A tool for material-removing machining of workpieces is proposed that has at least one blade plate having an active cutter, which blade plate can be firmly mounted on the tool by means of a clamping lug. The tool is distinguished in that the blade plate (1; 1′) on its side edge (25) opposite the active cutter (13) has a wedge-shaped shoulder (27) which-starting from the front side (15) of the blade plate (1; 1′) on which lies the clamping lug (37)-broadens in the direction of the back side (29).

Description

DESCRIPTION

[0001] The invention concerns a tool for material-removing machining of workpieces. Tools of the type referred to here are known. They have at least one blade which are [sic] tightly fixed to the tool by means of a clamping lug so that a portion of the blade plate extends beyond the circumferential surface of the tool and is available as a blade for removal of chips. In this process, either the workpiece is moved past the stationary tool or the tool is caused to rotate and is brought into contact with the workpiece.

[0002] In particular in the case of the use of blade plates which are equipped with polycrystalline diamond PCD or cubic boron nitride CBN, a certain thickness of blade plates is needed in order to ensure a good hold of the insert in the blade plate. In particular in the case of small tool diameters and in tools on whose periphery several blades are to be mounted, this leads to space problems. It was found that in some application cases, the contact surface between the blade plate and the tool is so small that a secure hold on the blade plate no longer can be ensured. Thus it is possible that the blade plate becomes displaced from the specified position and may break off, so that parts of the blade plate flying about represent a danger, or at a minimum can result in damage to the workpiece or the tool.

SUMMARY OF THE INVENTION

[0003] The task of the invention therefore is to create a tool of the type mentioned which does not have this drawback.

[0004] To solve this task, a tool is proposed which has the features mentioned in the claims. It is characterized in that the blade plate on its side edge opposite the active cutting edge has a wedge-shaped shoulder. This [shoulder] expands-moving out from the front side of the blade plate-in the direction toward its back side on which it fits. In this manner it is possible to enlarge the contact surface between blade plate and tool so that a more reliable hold is ensured.

[0005] An exemplary embodiment of the tool is preferred which is distinguished in that the blade plate-seen in side view-is configured essentially as a parallelogram. Thus it is possible to configure the blade plate as a so-called turning plate and to equip it with two cutting edges. If an active cutting edge projecting beyond the circumferential surface has become dull, it is possible to rotate the blade plate by 180° around a rotation axis which is vertical to the side edge and to bring the cutting edge situated opposite the active cutting edge now in contact with a workpiece. Additional advantages can be found in the other subclaims.

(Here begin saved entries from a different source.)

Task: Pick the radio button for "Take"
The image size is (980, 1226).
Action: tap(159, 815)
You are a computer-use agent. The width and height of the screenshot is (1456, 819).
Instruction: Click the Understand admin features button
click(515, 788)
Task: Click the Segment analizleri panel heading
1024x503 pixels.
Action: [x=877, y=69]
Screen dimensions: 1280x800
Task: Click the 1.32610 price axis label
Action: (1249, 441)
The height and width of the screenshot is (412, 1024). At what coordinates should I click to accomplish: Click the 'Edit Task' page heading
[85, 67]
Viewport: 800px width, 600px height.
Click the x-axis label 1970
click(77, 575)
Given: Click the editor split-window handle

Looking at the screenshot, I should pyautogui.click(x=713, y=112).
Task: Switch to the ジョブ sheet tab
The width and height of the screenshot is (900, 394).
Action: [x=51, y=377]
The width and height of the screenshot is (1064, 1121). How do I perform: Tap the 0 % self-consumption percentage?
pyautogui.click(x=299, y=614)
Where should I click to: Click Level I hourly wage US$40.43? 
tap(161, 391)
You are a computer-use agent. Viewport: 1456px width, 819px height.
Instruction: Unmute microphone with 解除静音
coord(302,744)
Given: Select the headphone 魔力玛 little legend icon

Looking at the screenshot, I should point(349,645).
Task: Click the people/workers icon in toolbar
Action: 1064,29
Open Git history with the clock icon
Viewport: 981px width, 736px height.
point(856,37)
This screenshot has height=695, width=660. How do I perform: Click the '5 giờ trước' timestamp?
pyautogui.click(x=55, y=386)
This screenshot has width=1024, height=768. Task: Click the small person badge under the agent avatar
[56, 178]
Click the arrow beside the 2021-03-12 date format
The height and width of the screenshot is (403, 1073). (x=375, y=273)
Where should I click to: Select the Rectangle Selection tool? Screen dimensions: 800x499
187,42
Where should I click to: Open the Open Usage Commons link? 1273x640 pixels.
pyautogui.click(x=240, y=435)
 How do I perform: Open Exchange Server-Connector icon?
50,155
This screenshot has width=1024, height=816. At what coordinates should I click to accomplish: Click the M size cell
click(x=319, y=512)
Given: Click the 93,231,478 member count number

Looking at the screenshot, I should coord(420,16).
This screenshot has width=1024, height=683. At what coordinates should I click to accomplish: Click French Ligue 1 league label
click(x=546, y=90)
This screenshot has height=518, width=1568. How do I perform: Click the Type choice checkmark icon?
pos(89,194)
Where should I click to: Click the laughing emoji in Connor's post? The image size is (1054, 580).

BRIEF DESCRIPTION OF THE DRAWINGS

[0006] The invention will be explained in greater detail using the drawings.

[0007] FIG. 1 shows a top view of the front side of a blade plate;

[0008] FIG. 2 shows a view of the face of the blade plate;

[0009] FIG. 3 shows a schematic diagram of a clamping lug that is configured as a turning plate.

DETAILED DESCRIPTION

[0010] The blade plate 1 depicted in FIG. 1 in this case is configured essentially as a rectangle. In the area of the right upper edge, blade plate 1 was ground so that a step 3 is formed which receives a cutter insert 5. The cutter insert is preferably firmly soldered in the area of step 3 and consists of PCD or CBN, in particular of a very wear-resistant material in order to ensure high wear resistance of blade plate 1.

[0011] Cutter insert 5 extends to face side 7 of blade plate 1 which here forms a right limiting edge of blade plate 1. Cutter insert 5 is provided in direction of face side 7 with a dropping edge 9 that transitions into an essentially horizontally oriented section 11. The intersection between section 11 and edge 9 represents the active cutting edge 13, with dropping areas in the direction of face side 7 forming the primary cutting edge and horizontal or in particular areas of section 11 dropping in opposite direction form the minor cutting edge.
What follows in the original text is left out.